SHORT PROBLEM —
Transcribe everything from the beginning of the rows down to the line that contains "(x=28, y=600)", including that line, and leave the pictures out of your answer.

Rows for pointing to text and elements:
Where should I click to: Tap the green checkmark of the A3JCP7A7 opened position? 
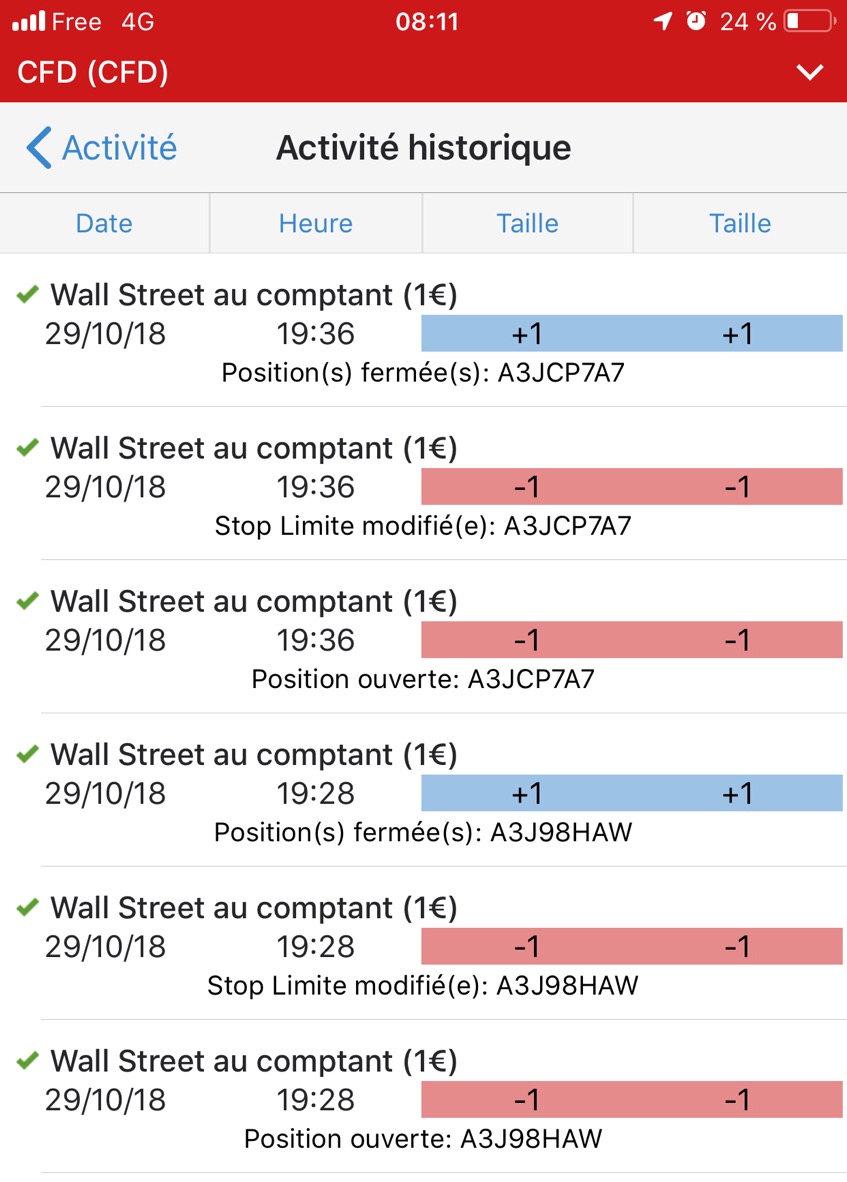(x=28, y=600)
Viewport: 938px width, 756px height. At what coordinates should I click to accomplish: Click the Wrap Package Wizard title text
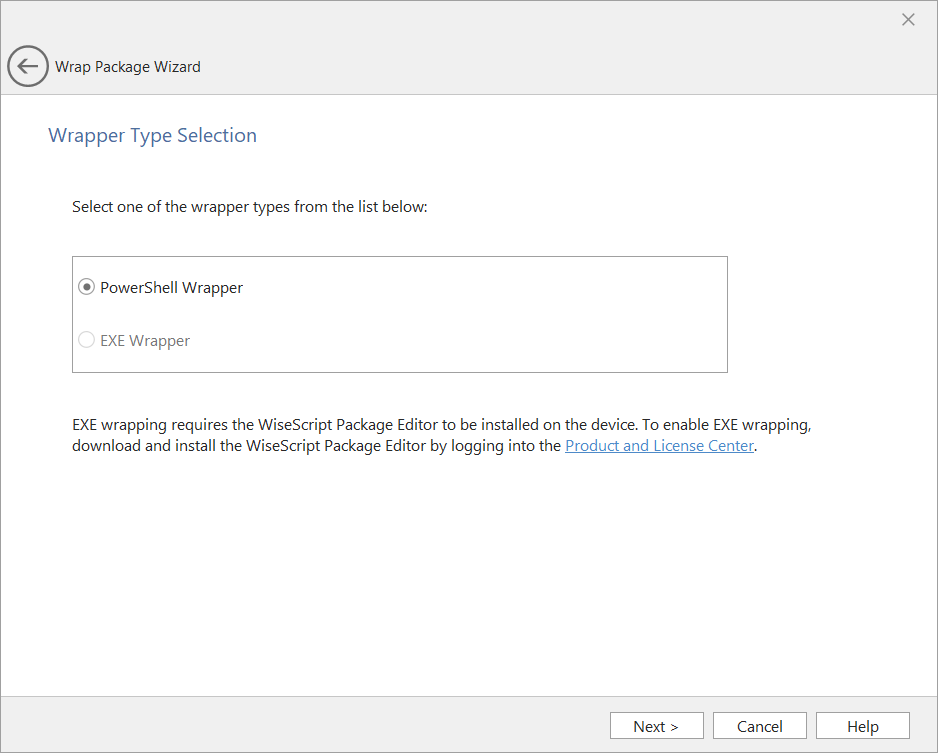pos(127,67)
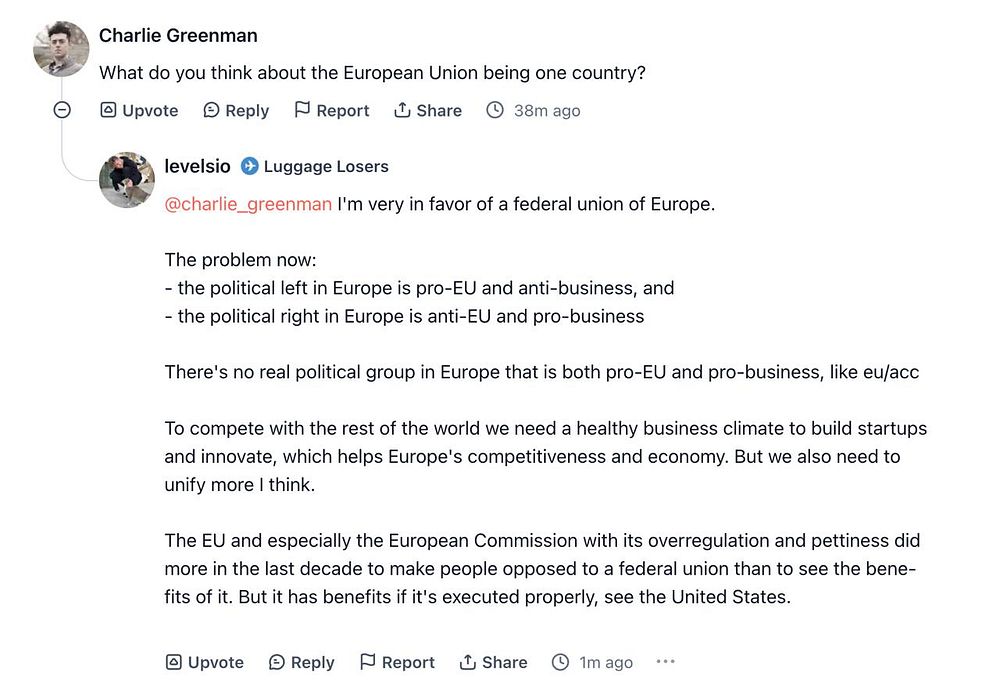
Task: Upvote levelsio's reply
Action: tap(205, 662)

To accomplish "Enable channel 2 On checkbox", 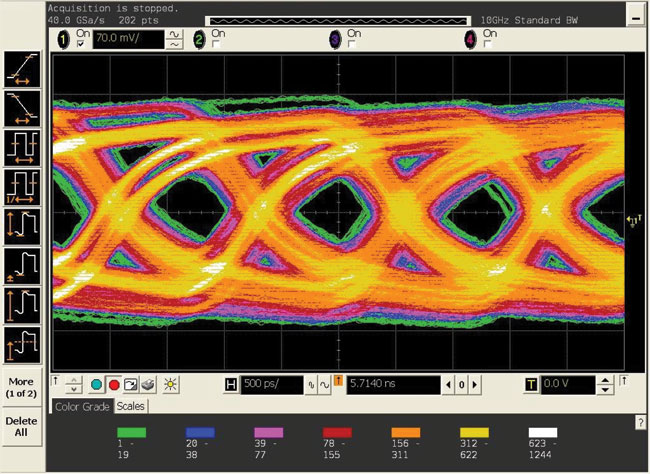I will tap(216, 44).

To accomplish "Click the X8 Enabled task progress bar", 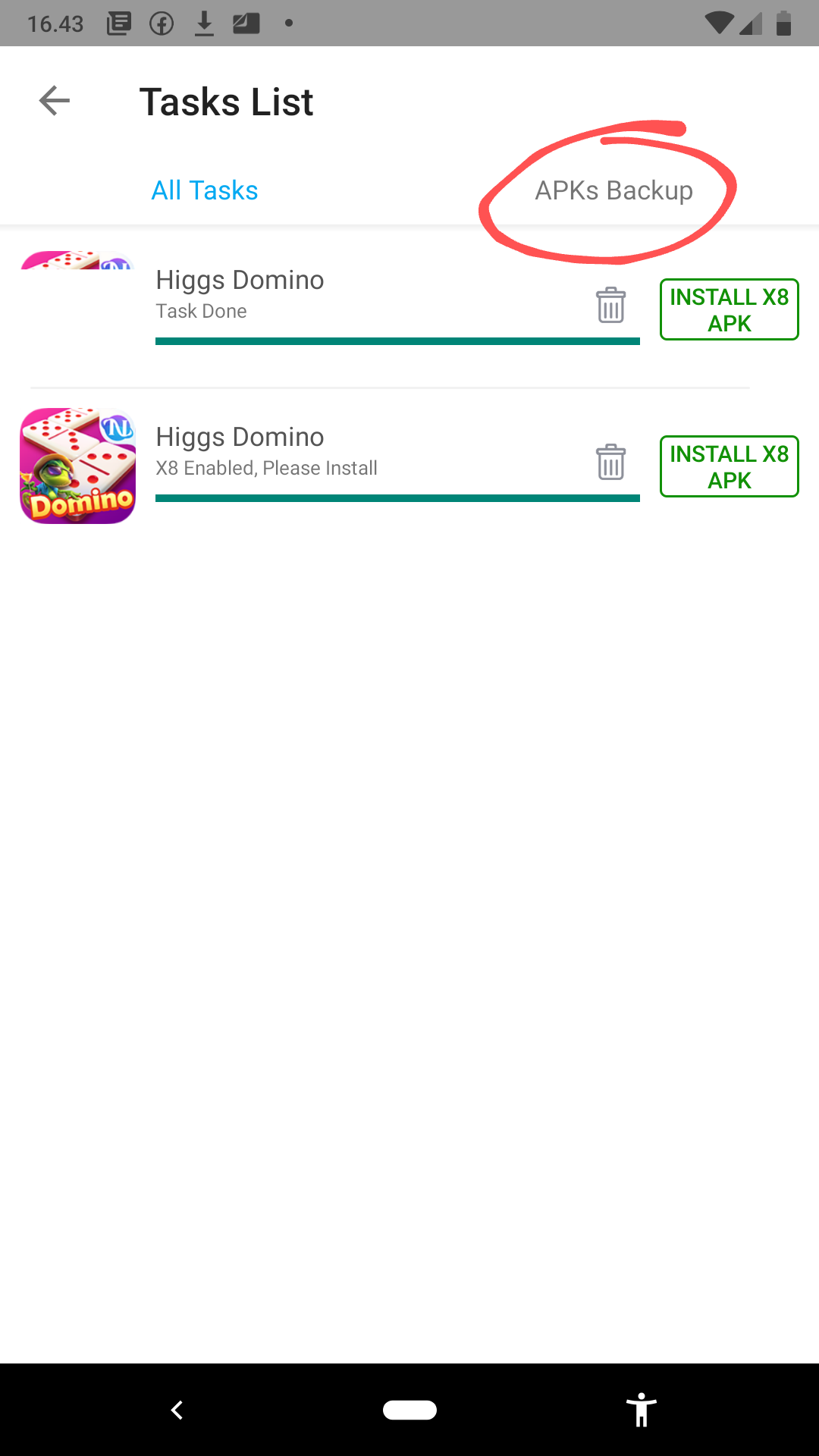I will coord(397,498).
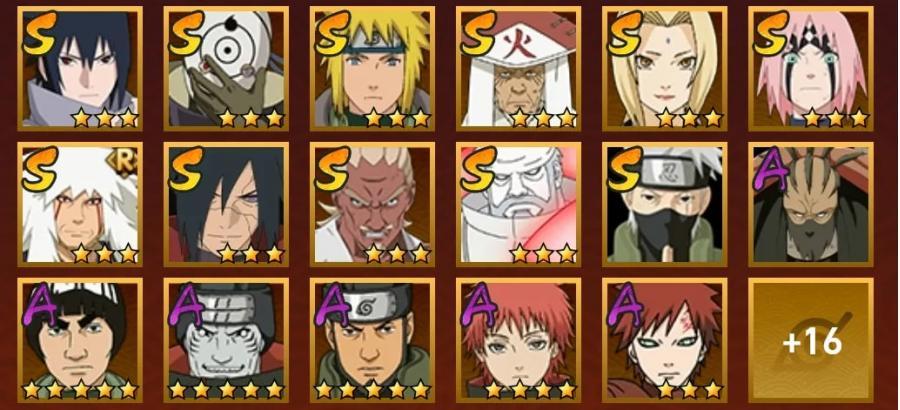900x410 pixels.
Task: Select the Sasuke S-rank portrait
Action: (x=80, y=69)
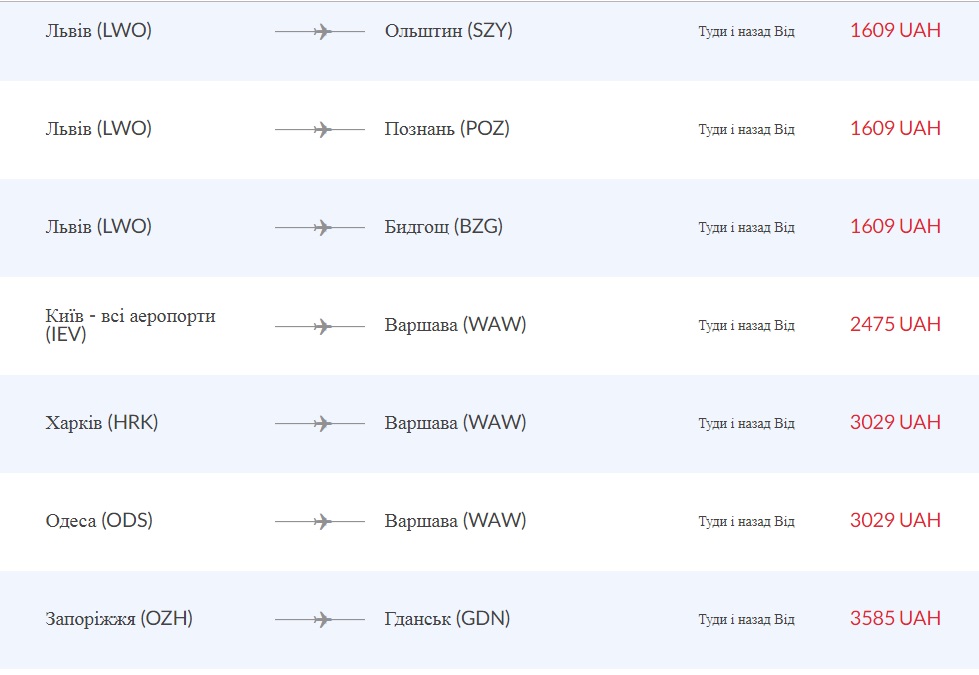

WRITTEN SOLUTION —
Where should I click to: Tap the green checkmark of the A3JCP7A7 opened position? 
(x=28, y=600)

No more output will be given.